Certificate is not issued by trusted CA: failed with openssl 1.1.1i

[kroeckx]

openssl/openssl#11359 changed behaviour in case the callback returns true in case of X509_V_ERR_UNABLE_TO_VERIFY_LEAF_SIGNATURE. This has as result that you know get the following error:

Testing package ssl:ssl ................
Script test_ssl.pl failed: Unknown message: exit(1)
% PL-Unit: ssl_options ....... done
% PL-Unit: ssl_server . done
% PL-Unit: ssl_keys ..... done
% PL-Unit: ssl_certificates .............
ERROR: /usr/lib/swi-prolog/test/packages/ssl/test_ssl.pl:629:
	test Certificate is not issued by trusted CA: failed

.................. done

Instead of [unknown_issuer] it now gets [unknown_issuer,verified].

I'm not sure yet if this will stay like this.

[JanWielemaker]

Thanks.
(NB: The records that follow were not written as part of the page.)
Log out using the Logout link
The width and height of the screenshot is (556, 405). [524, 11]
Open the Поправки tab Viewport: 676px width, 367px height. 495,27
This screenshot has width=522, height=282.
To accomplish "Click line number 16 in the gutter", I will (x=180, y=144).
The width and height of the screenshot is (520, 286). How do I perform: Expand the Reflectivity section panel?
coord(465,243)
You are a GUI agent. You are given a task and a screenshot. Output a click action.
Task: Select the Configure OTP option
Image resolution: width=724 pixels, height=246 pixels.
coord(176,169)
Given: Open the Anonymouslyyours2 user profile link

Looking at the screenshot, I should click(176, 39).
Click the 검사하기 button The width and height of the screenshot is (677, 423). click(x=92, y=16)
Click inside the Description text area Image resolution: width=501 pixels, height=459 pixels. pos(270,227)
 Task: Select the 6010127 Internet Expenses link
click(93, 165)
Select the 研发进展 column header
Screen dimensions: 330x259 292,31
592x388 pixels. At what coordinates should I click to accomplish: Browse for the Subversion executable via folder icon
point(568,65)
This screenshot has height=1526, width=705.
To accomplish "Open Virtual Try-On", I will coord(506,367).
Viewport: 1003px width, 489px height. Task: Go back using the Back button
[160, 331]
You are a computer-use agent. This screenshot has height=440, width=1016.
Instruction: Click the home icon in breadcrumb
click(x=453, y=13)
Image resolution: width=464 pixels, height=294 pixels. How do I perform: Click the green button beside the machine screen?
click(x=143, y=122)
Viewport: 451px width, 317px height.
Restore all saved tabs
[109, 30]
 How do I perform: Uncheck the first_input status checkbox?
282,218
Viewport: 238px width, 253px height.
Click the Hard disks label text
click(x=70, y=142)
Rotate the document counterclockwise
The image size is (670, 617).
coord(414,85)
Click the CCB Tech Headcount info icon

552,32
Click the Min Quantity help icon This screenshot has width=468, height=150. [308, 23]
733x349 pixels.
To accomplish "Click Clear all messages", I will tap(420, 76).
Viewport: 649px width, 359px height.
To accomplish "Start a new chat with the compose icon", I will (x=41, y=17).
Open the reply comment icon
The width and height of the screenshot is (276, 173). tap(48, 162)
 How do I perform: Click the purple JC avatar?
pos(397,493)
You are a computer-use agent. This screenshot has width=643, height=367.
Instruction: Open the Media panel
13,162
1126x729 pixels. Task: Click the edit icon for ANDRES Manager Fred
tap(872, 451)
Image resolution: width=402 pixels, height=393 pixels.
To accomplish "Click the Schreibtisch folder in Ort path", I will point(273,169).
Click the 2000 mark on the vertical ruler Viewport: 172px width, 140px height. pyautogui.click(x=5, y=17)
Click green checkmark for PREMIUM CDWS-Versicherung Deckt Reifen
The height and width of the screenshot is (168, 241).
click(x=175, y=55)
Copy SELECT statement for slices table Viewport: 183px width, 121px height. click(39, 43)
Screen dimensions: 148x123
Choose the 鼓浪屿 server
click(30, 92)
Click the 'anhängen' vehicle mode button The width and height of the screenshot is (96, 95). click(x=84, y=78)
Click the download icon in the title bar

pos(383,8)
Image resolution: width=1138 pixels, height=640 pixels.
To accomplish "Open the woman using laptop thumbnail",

Applied your patch on https://bugs.debian.org/cgi-bin/bugreport.cgi?bug=977657

Bit dubious, notably as there is a verified in the list ... For now it is the only sensible work-around I can see.

[kroeckx]

The callback allows you to override errors during verification. The test is doing that. You see that in other tests it also has things like "hostname_mismatch, verified". For the unknown_issuer error OpenSSL used to stop, instead of continuing like in the other cases.

[JanWielemaker]

Thanks for the clarification! Seems we are fairly safe :)